* Instructions for the task:
Consider the entries below. Count the lines holding the string "size" and state the number only.
---------- Source records
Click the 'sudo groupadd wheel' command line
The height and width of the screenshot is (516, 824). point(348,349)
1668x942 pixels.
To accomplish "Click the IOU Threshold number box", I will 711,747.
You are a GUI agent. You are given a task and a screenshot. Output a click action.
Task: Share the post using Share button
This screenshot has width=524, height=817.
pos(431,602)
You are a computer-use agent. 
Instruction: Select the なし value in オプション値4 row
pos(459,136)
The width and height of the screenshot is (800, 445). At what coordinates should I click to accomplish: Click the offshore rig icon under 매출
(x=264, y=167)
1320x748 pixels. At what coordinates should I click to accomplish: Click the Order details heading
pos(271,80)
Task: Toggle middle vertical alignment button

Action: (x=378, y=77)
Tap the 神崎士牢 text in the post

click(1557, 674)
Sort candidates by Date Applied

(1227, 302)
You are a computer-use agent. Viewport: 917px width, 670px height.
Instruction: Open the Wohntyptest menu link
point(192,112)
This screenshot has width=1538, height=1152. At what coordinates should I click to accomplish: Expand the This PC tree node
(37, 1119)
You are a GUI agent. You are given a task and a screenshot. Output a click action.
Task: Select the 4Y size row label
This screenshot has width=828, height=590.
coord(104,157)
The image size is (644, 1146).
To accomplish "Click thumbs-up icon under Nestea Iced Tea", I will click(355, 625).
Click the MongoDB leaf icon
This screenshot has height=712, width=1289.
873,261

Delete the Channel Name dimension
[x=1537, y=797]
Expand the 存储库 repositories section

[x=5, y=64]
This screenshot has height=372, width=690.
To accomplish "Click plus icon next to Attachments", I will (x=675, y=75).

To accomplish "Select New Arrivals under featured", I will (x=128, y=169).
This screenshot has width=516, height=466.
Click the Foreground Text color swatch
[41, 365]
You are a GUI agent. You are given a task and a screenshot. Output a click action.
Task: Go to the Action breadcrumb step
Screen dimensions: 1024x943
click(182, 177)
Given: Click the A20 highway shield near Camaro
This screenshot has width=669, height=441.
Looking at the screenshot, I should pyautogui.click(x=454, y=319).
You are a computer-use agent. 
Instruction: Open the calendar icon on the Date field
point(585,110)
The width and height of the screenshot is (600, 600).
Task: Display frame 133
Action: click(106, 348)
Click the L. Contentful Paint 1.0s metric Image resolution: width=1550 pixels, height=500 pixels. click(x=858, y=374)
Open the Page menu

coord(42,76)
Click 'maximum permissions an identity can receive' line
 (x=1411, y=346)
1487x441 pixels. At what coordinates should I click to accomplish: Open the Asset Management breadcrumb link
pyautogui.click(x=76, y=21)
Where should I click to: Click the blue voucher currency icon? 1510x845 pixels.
--------------------
* Output for this exercise:
2